This is the sample solution to week 5 lab coding exercises. The lab uses two input data files: *ratings.csv* and *movies.csv*.

The *movies.csv* file contains movie information. Each row represents one movie, and has the following format:

`movieId,title,genres`

The *ratings.csv* file contains rating information. Each row represents one rating of one movie by one user, and has the following format:

`userId,movieId,rating,timestamp`


### Connect to Spark

In [17]:
from pyspark import SparkConf, SparkContext

spark_conf = SparkConf()\
        .setAppName("Week 5 Lecture Sample Code")
sc=SparkContext.getOrCreate(spark_conf) 


###  Q1. Find movies with no genre list


In [18]:
# As only MID is needed, we do not use the csv parsing feature,
# but simply split the row by comma and take the first item

movieData = sc.textFile("movies.csv")
movieData.filter(lambda row: '(no genres listed)' in row) \
    .map(lambda row: row.split(",")[0]) \
    .collect()

['126929', '135460', '138863', '141305', '141472', '143709', '149532']

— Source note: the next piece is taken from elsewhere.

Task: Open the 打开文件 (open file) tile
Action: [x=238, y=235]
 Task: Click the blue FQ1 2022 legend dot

### Q2, the top 5 movie of genre `Documentary'

In [3]:
# same rating extraction code as used in lecture
def extractRating(record):
    try:
        userID, movieID, rating, timestamp = record.split(",")
        rating = float(rating)
        return (movieID, rating)
    except:
        return ()

In [4]:
# create a list of movie ids in Documentary genre
# To enable join, which happens between two paird RDDs 
# we add an value 1 indicating it appears once
docMovie = movieData.filter(lambda row: 'Documentary' in row) \
    .map(lambda row: (row.split(",")[0],1))

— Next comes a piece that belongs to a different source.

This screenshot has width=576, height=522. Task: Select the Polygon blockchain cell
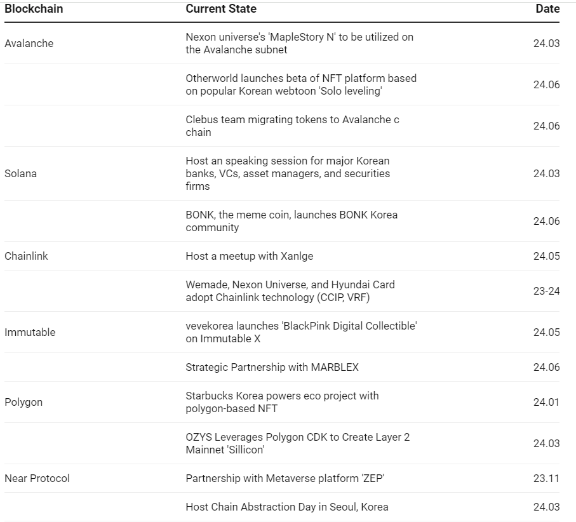point(23,402)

# extract rating from the rating file
ratingData = sc.textFile("ratings.csv")
movieRatings=ratingData.map(extractRating)

# join the two
# then group based on ids, 
# and compute the lengh of value list
doc_rating = docMovie.join(movieRatings)
doc_rating.groupByKey() \
    .mapValues(len) \
    .sortBy(lambda r:r[1],ascending=False) \
    .take(5)

[('5669', 51), ('246', 36), ('2064', 35), ('8464', 33), ('8622', 33)]

In [5]:
# an alternative using reduceByKey

doc_rating.reduceByKey(lambda v1, v2: (v1[0]+v2[0],0)) \
    .mapValues(lambda v: v[0]) \
    .sortBy(lambda r:r[1],ascending=False) \
    .take(5)


[('5669', 51), ('246', 36), ('2064', 35), ('8464', 33), ('8622', 33)]

In [6]:
# another alternative using countByKey
mid_count = doc_rating.countByKey().items()
mid_count_rdd = sc.parallelize(mid_count)
mid_count_rdd.sortBy(lambda r:r[1],ascending=False) \
    .take(5)

[('5669', 51), ('246', 36), ('2064', 35), ('8464', 33), ('8622', 33)]

In [7]:
# inspect the element of joined RDD: (movie_id: (1, rating))
doc_rating.take(2)

[('108', (1, 2.0)), ('162', (1, 4.0))]

### Q3. Find most common co-occurring genres

In [19]:
import csv
"""
This module includes a few functions used in computing average rating per genre
"""
def getGenrePairs(record):
    """This function converts entries of movies.csv into ((g1,g2),1) pair for all genres 
    appearing in the row. 
    since there may be multiple genre per movie, this function returns a list of tuples
    Args:
        record (str): A row of CSV file, with three columns separated by comma
    Returns:
        The return value is a list of tuples, each tuple contains ((g1,g2), 1)
    """
    for row in csv.reader([record]):
        if len(row) != 3:
            return []
        genre_list = row[2].split("|")
        g = len(genre_list)
        if g<2 : #single genre case
            return []
        # at least two genre case
        results = []
        sorted_glist = sorted(genre_list) # sort by aphabet order

        for i in range(g): 
            for j in range(i+1,g): # from 1 to last
                results.append(((sorted_glist[i],sorted_glist[j]),1))
        return results

In [20]:
movieData.flatMap(getGenrePairs)\
    .reduceByKey(lambda a,b:a+b) \
    .sortBy(lambda r: r[1],ascending=False).take(5)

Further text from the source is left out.